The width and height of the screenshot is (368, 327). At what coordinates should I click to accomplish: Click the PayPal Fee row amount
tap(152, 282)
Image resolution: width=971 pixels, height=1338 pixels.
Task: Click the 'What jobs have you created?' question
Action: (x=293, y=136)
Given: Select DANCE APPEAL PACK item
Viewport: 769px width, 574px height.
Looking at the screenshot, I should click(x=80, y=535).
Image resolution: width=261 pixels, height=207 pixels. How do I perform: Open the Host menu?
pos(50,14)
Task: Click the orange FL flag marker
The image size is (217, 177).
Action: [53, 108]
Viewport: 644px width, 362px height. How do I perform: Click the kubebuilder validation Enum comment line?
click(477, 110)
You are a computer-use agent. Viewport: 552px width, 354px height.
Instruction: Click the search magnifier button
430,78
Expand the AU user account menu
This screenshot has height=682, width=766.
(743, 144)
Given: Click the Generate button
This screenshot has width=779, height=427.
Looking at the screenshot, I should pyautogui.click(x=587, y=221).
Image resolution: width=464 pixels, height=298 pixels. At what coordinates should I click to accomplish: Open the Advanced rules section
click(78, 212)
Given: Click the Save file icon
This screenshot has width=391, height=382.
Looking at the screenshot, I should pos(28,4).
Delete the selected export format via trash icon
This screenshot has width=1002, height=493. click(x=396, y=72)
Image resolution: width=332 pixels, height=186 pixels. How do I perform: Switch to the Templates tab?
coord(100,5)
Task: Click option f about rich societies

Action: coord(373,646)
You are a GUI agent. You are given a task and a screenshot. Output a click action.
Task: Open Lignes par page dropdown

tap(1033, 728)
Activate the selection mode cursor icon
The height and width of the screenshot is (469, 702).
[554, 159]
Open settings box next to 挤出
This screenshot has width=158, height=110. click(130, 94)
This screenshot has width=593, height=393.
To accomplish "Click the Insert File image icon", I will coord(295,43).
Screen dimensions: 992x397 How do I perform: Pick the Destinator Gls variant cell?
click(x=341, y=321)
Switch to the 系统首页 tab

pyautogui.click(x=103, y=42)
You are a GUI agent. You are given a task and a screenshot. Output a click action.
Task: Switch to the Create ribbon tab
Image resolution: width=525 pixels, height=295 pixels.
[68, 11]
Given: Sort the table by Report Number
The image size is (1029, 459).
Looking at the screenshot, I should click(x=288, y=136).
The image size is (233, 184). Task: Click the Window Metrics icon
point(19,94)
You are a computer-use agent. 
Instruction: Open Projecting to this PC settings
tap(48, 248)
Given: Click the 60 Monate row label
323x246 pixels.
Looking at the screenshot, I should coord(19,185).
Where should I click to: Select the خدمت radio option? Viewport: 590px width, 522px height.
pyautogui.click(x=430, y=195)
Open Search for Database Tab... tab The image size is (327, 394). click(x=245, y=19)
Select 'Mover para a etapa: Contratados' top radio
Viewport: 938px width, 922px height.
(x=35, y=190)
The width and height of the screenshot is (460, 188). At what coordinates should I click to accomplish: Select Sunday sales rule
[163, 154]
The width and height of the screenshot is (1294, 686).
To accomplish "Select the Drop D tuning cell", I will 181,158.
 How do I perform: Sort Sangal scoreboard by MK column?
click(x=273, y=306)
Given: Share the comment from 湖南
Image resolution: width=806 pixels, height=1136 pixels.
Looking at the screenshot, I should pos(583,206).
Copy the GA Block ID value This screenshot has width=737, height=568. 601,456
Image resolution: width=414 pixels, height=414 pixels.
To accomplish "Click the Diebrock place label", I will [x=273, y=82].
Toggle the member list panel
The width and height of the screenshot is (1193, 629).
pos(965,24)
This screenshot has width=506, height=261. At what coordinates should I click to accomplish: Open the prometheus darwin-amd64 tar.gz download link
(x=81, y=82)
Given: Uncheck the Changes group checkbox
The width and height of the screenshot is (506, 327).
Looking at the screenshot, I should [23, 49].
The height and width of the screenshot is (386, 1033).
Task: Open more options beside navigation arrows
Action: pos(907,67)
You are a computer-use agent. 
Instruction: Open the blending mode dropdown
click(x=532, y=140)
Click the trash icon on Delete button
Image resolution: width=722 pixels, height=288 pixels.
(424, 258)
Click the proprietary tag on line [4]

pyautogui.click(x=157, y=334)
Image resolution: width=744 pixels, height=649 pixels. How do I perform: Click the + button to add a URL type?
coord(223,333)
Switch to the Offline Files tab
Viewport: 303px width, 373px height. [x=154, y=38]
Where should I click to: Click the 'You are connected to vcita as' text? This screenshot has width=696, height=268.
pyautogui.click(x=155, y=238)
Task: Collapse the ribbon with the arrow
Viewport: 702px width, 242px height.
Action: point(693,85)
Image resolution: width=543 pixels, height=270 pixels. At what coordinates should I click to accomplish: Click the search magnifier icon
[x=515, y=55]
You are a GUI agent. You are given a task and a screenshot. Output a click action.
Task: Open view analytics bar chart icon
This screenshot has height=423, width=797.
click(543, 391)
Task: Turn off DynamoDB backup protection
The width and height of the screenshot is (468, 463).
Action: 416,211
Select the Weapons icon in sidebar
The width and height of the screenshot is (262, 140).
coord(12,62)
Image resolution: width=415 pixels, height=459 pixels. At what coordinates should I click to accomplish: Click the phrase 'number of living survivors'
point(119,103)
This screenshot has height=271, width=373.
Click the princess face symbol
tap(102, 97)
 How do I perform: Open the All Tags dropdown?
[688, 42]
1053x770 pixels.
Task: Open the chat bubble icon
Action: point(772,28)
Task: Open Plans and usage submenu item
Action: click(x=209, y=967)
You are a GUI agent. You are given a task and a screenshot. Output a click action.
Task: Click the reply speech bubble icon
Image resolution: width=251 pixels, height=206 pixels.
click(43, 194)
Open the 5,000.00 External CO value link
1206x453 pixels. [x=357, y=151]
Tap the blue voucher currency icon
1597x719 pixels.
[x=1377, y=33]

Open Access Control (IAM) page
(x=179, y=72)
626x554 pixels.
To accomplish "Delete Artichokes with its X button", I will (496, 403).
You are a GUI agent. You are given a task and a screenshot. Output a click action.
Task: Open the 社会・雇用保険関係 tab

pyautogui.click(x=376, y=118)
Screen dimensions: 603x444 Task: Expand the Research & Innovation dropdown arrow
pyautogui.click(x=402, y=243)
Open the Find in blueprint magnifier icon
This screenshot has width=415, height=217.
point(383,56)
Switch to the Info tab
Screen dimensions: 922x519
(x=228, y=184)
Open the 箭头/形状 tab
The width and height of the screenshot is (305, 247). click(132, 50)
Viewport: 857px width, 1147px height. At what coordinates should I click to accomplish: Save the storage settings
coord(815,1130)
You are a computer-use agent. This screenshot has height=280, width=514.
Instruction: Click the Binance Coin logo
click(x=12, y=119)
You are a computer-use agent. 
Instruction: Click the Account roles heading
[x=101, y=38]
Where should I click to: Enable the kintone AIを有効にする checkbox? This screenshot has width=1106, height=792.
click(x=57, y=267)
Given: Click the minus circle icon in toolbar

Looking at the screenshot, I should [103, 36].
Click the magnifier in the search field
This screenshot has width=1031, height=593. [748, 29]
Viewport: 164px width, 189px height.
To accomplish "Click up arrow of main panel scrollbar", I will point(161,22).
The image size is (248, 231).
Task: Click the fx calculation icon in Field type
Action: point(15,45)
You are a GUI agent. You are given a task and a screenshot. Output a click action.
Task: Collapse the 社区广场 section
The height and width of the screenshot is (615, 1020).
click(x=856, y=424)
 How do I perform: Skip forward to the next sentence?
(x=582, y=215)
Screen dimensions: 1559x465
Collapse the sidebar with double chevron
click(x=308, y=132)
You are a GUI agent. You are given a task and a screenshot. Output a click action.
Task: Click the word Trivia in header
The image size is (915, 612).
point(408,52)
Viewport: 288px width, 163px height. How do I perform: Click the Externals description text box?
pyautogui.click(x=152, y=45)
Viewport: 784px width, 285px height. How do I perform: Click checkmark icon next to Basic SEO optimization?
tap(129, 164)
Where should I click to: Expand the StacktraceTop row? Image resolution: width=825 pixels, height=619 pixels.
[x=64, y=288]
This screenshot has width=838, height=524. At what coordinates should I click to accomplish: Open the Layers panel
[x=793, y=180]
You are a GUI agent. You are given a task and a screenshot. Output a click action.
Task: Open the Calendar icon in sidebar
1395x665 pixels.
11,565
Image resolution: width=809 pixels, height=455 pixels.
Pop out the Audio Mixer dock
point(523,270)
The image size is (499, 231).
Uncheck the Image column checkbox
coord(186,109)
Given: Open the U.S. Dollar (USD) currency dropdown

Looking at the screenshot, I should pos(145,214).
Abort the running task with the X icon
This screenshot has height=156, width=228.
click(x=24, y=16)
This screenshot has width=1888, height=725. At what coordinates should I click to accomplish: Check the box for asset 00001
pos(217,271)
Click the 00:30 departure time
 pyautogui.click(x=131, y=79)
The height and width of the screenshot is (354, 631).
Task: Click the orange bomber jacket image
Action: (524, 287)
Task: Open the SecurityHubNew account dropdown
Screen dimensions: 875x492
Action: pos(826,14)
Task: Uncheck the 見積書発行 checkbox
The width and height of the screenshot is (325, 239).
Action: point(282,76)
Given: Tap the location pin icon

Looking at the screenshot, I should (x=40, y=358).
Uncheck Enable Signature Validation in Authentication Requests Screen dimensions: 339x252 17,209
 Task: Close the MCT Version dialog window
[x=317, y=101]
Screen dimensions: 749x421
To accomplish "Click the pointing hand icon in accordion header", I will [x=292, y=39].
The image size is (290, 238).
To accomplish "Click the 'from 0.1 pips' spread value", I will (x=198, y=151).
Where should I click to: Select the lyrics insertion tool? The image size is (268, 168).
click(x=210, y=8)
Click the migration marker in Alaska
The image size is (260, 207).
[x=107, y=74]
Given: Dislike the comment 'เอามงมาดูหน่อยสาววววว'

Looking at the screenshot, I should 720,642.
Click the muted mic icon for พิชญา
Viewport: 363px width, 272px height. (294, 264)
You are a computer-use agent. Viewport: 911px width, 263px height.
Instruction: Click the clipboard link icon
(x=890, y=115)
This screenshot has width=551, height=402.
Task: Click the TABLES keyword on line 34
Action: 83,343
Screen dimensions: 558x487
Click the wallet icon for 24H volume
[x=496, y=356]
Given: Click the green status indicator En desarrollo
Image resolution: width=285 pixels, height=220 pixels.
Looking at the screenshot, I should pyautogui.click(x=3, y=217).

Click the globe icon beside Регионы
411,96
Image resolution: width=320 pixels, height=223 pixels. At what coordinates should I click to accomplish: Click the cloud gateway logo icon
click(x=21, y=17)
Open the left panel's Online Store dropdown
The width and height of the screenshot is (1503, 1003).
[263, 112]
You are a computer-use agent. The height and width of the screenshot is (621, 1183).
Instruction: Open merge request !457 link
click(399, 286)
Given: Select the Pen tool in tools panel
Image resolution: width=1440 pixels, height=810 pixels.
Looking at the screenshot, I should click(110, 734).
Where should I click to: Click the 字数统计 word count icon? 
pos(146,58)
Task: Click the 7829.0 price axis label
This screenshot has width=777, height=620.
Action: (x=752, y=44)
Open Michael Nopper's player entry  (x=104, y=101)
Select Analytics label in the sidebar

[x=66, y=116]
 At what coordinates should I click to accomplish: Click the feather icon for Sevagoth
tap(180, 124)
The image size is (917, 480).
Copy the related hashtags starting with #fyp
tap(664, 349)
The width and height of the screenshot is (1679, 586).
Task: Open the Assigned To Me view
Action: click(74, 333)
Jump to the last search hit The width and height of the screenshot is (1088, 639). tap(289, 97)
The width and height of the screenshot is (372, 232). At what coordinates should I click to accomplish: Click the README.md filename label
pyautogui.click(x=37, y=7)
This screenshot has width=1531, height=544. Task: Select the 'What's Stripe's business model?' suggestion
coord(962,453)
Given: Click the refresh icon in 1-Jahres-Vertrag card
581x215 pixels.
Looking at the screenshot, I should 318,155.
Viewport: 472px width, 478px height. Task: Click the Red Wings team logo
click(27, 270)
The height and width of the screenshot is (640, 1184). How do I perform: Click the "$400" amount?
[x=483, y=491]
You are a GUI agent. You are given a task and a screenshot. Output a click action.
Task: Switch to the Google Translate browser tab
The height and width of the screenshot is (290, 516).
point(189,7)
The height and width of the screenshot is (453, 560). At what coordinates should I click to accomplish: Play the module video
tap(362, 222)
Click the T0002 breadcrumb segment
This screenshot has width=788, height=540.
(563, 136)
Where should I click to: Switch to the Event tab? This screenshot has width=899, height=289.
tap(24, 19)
• • • •
Which lines above hold the string "header"? Copy each of them.

◆ Answer space:
Task: Click the word Trivia in header
To accomplish "Click the pointing hand icon in accordion header", I will [x=292, y=39].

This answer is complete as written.